#### Fine Tuning with Keras
- Transformers doesn't seem to work with Keras 3

In [1]:
from datasets import load_dataset
from transformers import AutoTokenizer, DataCollatorWithPadding
import numpy as np
from pprint import pprint

raw_data = load_dataset('glue', 'mrpc')
checkpoint = 'bert-base-uncased'
tokenizer = AutoTokenizer.from_pretrained(checkpoint)

def tokenize_function(example):
    return tokenizer(example['sentence1'], 
                     example['sentence2'], 
                     truncation=True)

tokenized_datasets = raw_data.map(tokenize_function, batched=True)
data_collator = DataCollatorWithPadding(tokenizer=tokenizer, 
                                        return_tensors='tf')

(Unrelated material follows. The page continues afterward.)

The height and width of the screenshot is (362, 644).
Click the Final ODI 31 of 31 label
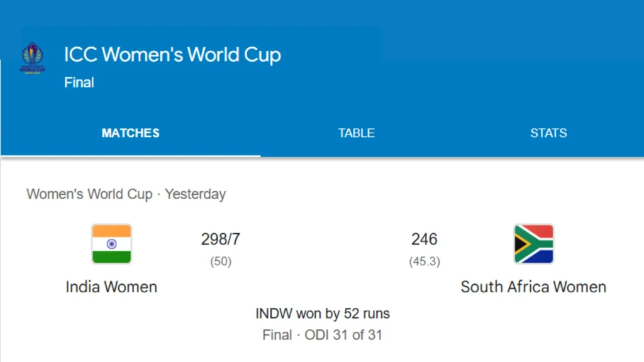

tf_train_data = tokenized_datasets['train'].to_tf_dataset(
    columns=['attention_mask', 'input_ids', 'token_type_ids'],
    label_cols=['labels'],
    shuffle=True,
    collate_fn=data_collator,
    batch_size=8
)

tf_validation_data = tokenized_datasets['validation'].to_tf_dataset(
    columns=['attention_mask', 'input_ids', 'token_type_ids'],
    label_cols=['labels'],
    shuffle=False,
    collate_fn=data_collator,
    batch_size=8
)

  from .autonotebook import tqdm as notebook_tqdm
2024-02-22 20:54:06.190109: I tensorflow/core/util/port.cc:113] oneDNN custom operations are on. You may see slightly different numerical results due to floating-point round-off errors from different computation orders. To turn them off, set the environment variable `TF_ENABLE_ONEDNN_OPTS=0`.
2024-02-22 20:54:06.495347: E external/local_xla/xla/stream_executor/cuda/cuda_dnn.cc:9261] Unable to register cuDNN factory: Attempting to register factory for plugin cuDNN when one has already been registered
2024-02-22 20:54:06.495383: E external/local_xla/xla/stream_executor/cuda/cuda_fft.cc:607] Unable to register cuFFT factory: Attempting to register factory for plugin cuFFT when one has already been registered
2024-02-22 20:54:06.546725: E external/local_xla/xla/stream_executor/cuda/cuda_blas.cc:1515] Unable to register cuBLAS factory: Attempting to register factory for plugin cuBLAS when one has already been registered
2024-02-22 20:54:06.6

In [2]:
from transformers import TFAutoModelForSequenceClassification

model = TFAutoModelForSequenceClassification.from_pretrained(checkpoint, num_labels=2)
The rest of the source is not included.